Page last updated at 15:47 GMT, Tuesday, 16 June 2009 16:47 UK

Court quashes murder conviction

Ian Lawless
Mr Lawless said he felt "strange" being out of prison after eight years

A man who has spent eight years in prison for murder has won an appeal against his conviction.

Ian Lawless, 47, was jailed for life in 2002 after confessing to the murder of retired sea captain Alf Wilkins on the Yarborough estate in Grimsby.

Judges at the Court of Appeal ruled that his conviction was unsafe after hearing fresh medical evidence about his mental condition at the time.

Mr Lawless said he felt "ecstatic" after he was released.

He emerged to freedom at the Royal Courts of Justice, supported by members of his family and legal team.

He said he also felt "strange" being out of prison after so long.

Standing outside the court with his daughter Laura Jayne, he said: "I should never have been in there."

'Need for attention'

His solicitor, Mark Newby, said: "Ian is delighted to have his liberty today."

Mr Lawless says he is "delighted" to be free

Mr Newby said the case highlighted the dangers of vulnerable people being pushed through the court process "without putting the necessary safeguards in place".
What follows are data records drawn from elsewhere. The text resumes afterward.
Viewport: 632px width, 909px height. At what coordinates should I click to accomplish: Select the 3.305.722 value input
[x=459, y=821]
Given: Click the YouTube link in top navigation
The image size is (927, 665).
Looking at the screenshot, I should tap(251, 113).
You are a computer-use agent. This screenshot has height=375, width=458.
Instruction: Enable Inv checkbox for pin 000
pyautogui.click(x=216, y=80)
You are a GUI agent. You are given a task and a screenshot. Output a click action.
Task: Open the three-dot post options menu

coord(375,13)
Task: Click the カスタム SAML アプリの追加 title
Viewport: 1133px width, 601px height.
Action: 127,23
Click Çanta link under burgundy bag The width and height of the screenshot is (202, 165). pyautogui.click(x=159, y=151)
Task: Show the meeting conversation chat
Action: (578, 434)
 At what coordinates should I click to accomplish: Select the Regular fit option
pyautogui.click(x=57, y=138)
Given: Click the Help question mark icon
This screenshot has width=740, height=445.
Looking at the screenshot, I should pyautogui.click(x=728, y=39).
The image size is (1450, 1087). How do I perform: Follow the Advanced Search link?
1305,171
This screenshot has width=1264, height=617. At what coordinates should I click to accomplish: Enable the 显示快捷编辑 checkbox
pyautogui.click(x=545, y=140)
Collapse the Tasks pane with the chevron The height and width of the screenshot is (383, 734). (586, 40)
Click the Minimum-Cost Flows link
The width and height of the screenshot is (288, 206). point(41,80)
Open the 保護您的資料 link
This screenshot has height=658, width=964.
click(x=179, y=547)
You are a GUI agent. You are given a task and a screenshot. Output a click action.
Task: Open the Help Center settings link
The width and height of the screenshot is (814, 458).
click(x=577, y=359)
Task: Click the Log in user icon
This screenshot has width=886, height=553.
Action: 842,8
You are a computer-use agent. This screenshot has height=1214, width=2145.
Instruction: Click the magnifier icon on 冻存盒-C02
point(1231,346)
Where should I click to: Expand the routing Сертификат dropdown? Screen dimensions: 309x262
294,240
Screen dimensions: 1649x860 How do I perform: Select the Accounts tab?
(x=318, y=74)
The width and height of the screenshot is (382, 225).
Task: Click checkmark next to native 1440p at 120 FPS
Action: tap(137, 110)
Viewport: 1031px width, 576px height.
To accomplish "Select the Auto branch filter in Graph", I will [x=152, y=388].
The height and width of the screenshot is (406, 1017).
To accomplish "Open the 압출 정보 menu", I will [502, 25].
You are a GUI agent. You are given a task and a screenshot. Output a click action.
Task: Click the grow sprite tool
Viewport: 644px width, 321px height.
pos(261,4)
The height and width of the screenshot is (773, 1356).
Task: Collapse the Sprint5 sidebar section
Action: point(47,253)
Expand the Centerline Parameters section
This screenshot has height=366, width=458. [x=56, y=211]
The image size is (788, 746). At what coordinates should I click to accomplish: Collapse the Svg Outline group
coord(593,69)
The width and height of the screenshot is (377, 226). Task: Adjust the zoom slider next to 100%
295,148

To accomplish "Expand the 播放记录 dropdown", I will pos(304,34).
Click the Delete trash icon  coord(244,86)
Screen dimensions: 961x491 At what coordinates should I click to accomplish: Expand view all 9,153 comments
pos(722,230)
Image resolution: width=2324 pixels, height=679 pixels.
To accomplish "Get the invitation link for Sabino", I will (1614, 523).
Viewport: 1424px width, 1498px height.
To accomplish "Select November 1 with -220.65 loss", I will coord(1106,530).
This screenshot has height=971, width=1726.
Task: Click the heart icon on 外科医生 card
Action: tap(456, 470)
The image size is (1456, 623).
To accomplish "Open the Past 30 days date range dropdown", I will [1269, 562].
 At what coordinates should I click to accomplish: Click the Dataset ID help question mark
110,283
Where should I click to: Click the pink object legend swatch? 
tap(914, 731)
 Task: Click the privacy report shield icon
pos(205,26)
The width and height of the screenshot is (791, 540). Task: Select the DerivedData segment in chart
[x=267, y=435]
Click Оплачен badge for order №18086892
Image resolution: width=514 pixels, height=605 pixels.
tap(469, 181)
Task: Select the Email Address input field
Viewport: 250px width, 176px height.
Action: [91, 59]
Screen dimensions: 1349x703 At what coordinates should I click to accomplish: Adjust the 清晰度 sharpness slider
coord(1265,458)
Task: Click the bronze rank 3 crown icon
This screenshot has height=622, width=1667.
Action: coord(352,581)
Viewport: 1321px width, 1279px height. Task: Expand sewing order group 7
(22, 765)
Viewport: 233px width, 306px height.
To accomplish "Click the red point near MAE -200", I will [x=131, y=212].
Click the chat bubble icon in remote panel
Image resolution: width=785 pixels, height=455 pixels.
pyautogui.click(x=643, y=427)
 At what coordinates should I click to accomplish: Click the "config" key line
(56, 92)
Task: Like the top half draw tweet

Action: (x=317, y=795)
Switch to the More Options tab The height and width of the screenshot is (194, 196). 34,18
Mr Lawless and another man were convicted of firebombing Mr Wilkins's flat after wrongly suspecting him of being a paedophile.

The former tugboat skipper's body was found in the kitchen of his smoke-damaged flat with his 12-year-old black Alsatian dog Lucky lying nearby.

Mr Lawless's case had been referred to the Court of Appeal for review by the Criminal Cases Review Commission, an independent body which investigates possible miscarriages of justice.

The judges heard that at the time of his confession Mr Lawless had a "pathological need for attention".

Ian Lawless and daughter Laura Jayne Lawless
Mr Lawless and his daughter Laura Jayne celebrated outside court

Lord Justice Richards, sitting with Mrs Justice Gloster and Mrs Justice Dobbs, said the court was satisfied that if the jury had heard the new medical evidence at the trial "it might have affected their assessment of the reliability of the various confessions made by the appellant".

He added: "The verdict might have been different."

Lord Richards said the judges had also borne in mind that the verdict was a majority of 10 to two and was returned after a "very long period of deliberation".

The court heard Mr Lawless had made various "confessions" to third parties, including regulars in a pub and a taxi driver.

He said he was the "lookout" in the attack, but he denied any involvement in police interviews and in court.

It has since emerged that he suffered from a personality disorder and that his need for attention was exacerbated when drinking.